**What to do**. Excluding pictures, retype the line with "Click lap marker 8 at the elevation peak" and each line that follows it to the end of the data below, word for word.
____
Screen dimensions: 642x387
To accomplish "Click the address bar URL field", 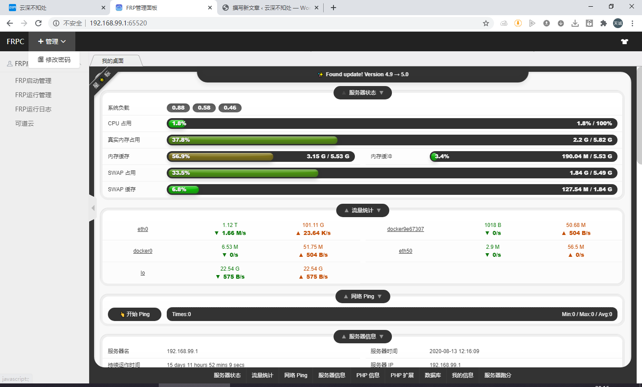I will 268,23.
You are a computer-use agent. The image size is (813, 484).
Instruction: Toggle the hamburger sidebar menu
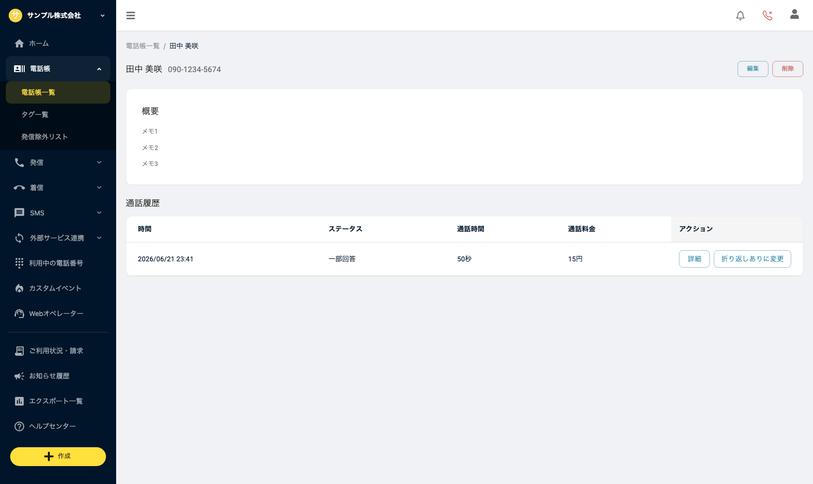click(131, 15)
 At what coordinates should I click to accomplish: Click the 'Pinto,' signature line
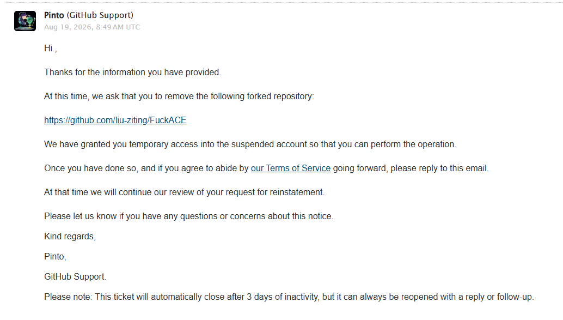56,256
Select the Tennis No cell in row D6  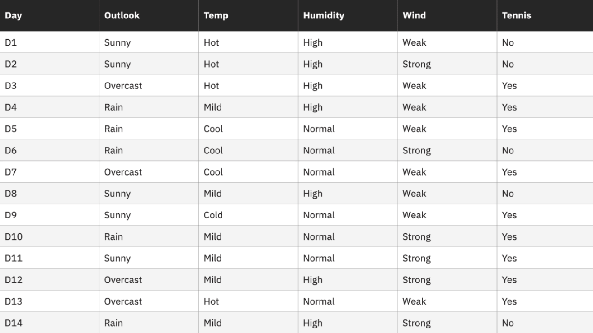pyautogui.click(x=545, y=150)
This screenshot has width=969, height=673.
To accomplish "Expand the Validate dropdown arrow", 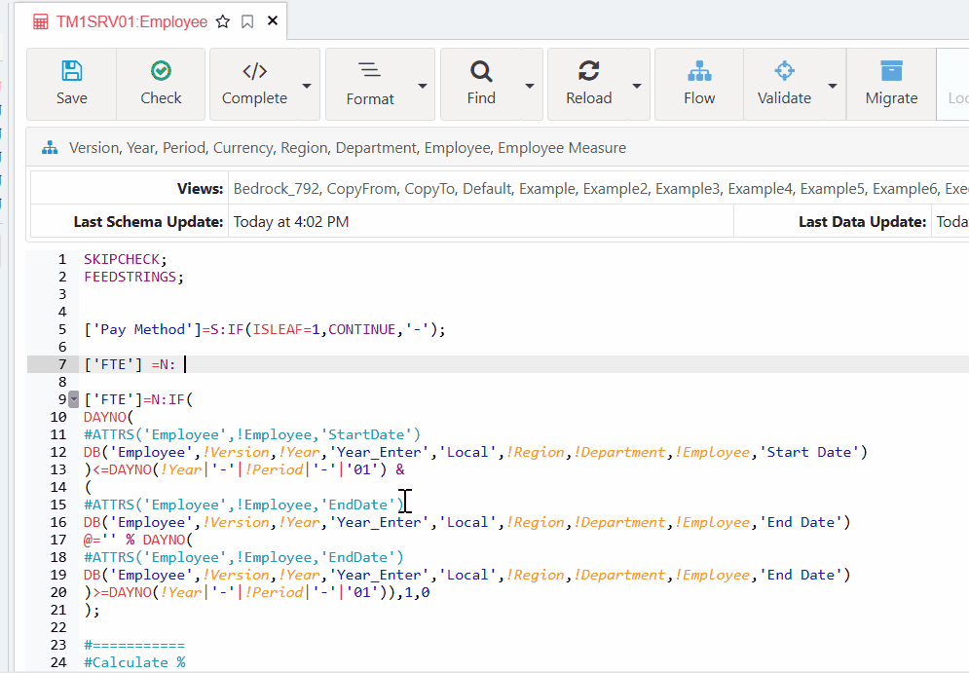I will click(x=833, y=86).
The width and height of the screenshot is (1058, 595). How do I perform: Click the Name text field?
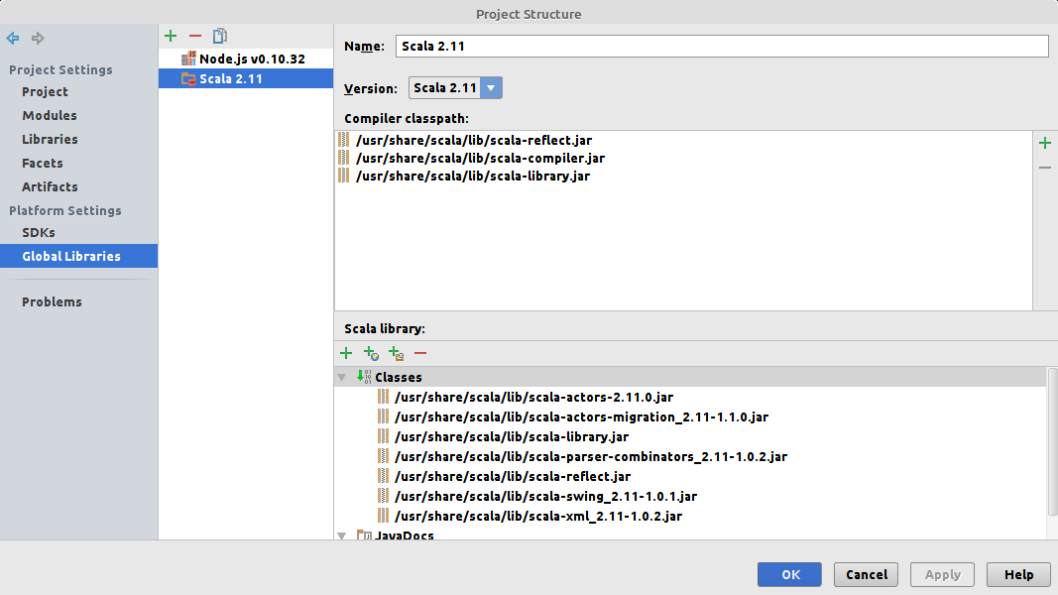tap(722, 47)
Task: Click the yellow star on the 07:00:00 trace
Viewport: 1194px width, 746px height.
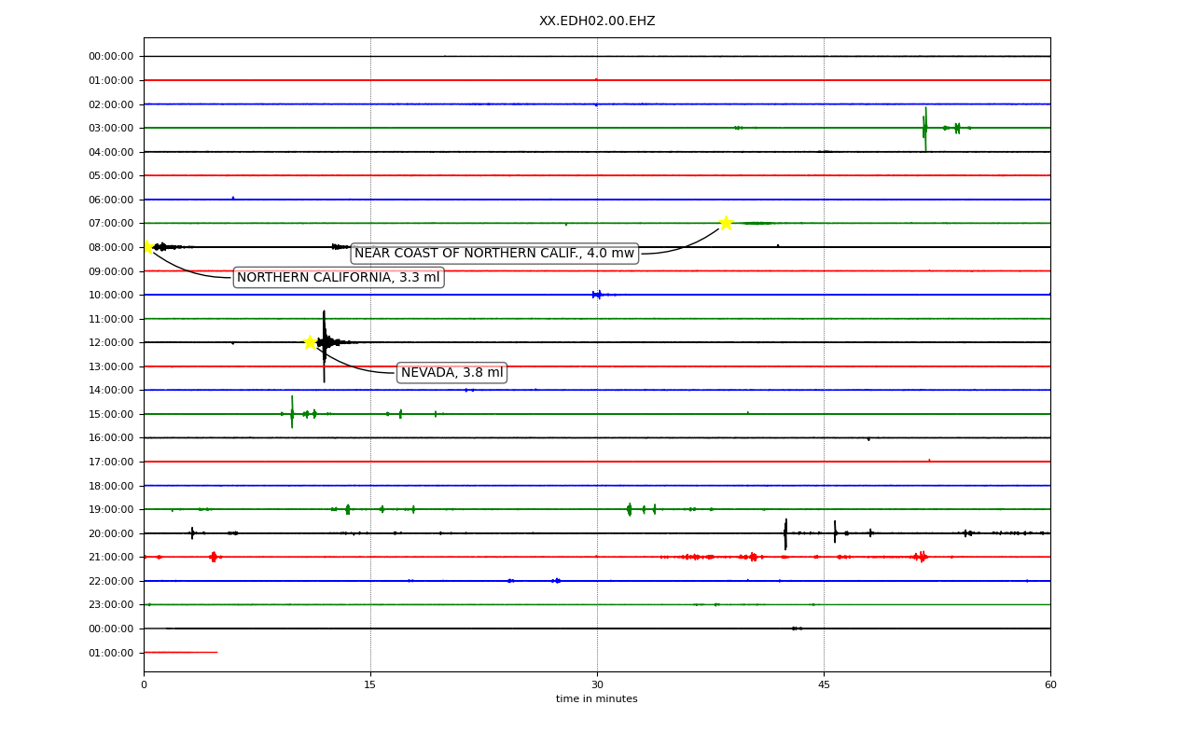Action: tap(726, 223)
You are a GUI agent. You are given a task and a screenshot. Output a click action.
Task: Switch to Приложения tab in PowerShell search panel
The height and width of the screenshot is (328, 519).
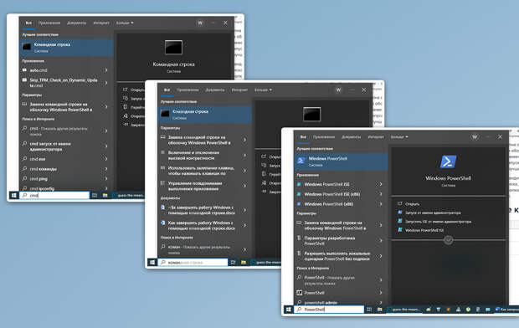(x=324, y=137)
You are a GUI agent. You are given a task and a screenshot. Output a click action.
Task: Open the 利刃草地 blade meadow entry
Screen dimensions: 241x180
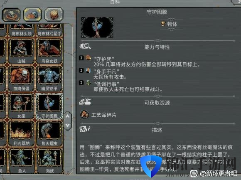click(x=21, y=133)
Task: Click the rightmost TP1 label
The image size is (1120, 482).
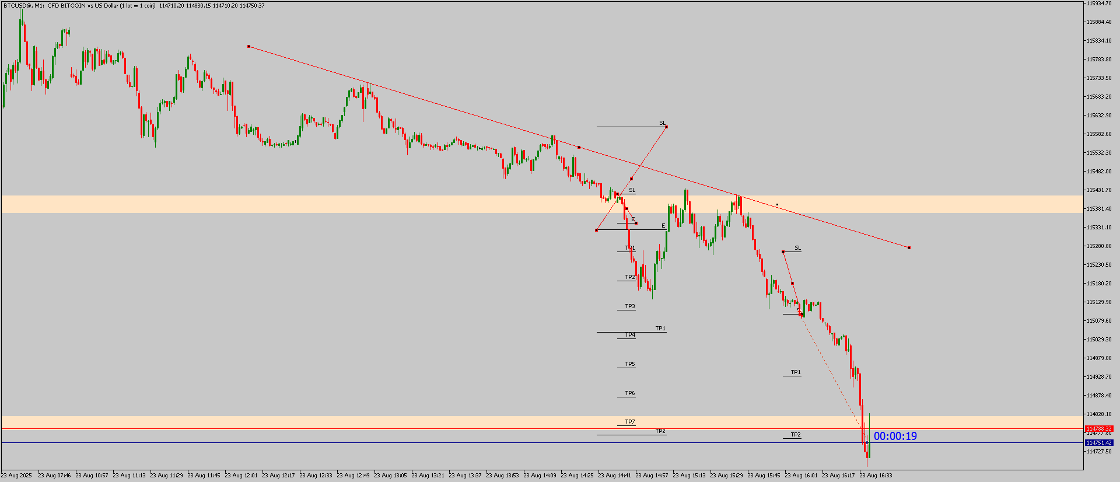Action: [796, 372]
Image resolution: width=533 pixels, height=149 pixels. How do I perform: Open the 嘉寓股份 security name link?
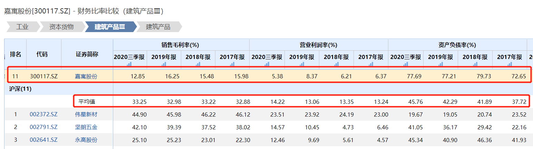point(86,77)
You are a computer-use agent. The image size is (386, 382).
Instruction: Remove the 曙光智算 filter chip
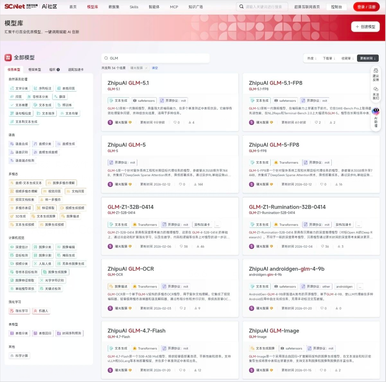click(146, 68)
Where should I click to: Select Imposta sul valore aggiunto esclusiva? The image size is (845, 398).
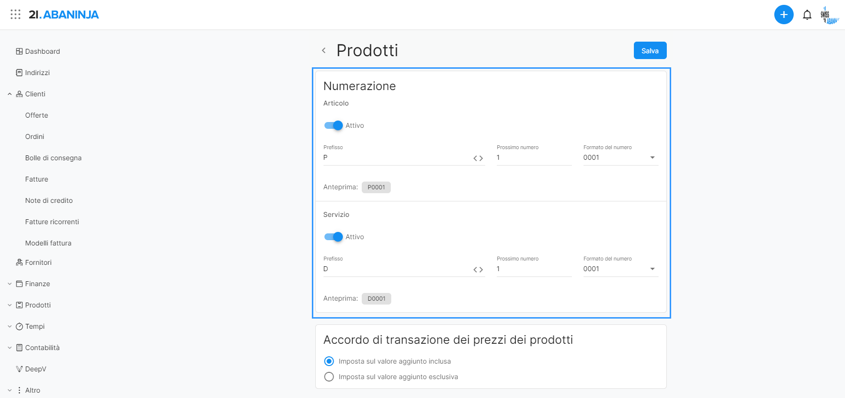click(x=329, y=377)
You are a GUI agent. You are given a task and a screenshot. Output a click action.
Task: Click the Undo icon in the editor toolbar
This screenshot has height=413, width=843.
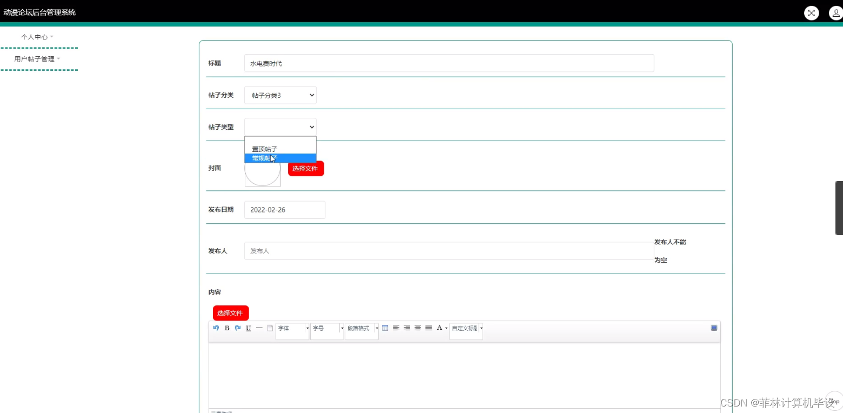click(216, 328)
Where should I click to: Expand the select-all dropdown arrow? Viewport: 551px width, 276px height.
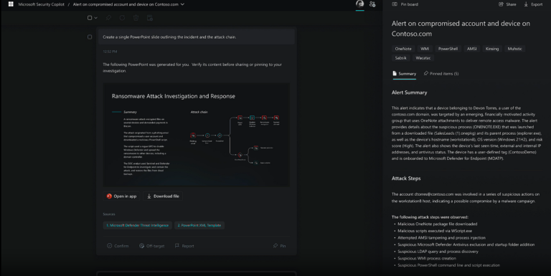95,18
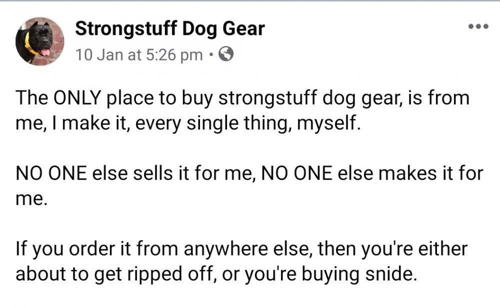Open the black dog profile picture
This screenshot has height=308, width=500.
tap(40, 42)
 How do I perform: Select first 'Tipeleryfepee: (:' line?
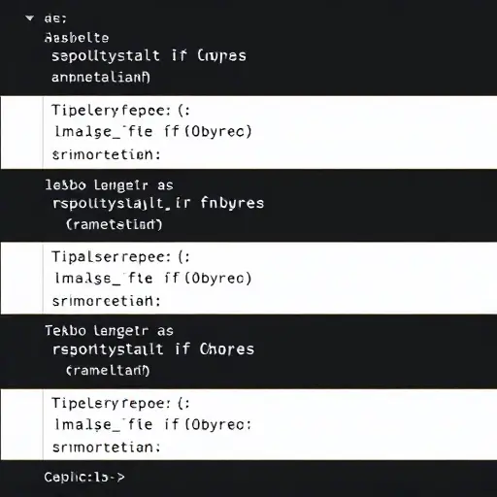(120, 111)
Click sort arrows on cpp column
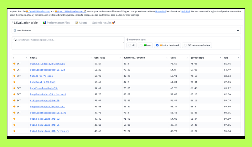This screenshot has height=147, width=252. point(239,58)
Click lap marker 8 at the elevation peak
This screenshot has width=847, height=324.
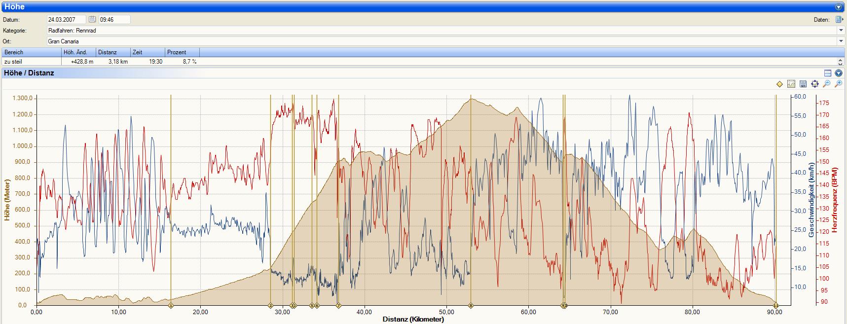[x=471, y=306]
____
**Task output**.
Click lap marker 8 at the elevation peak
This screenshot has width=847, height=324.
[x=471, y=306]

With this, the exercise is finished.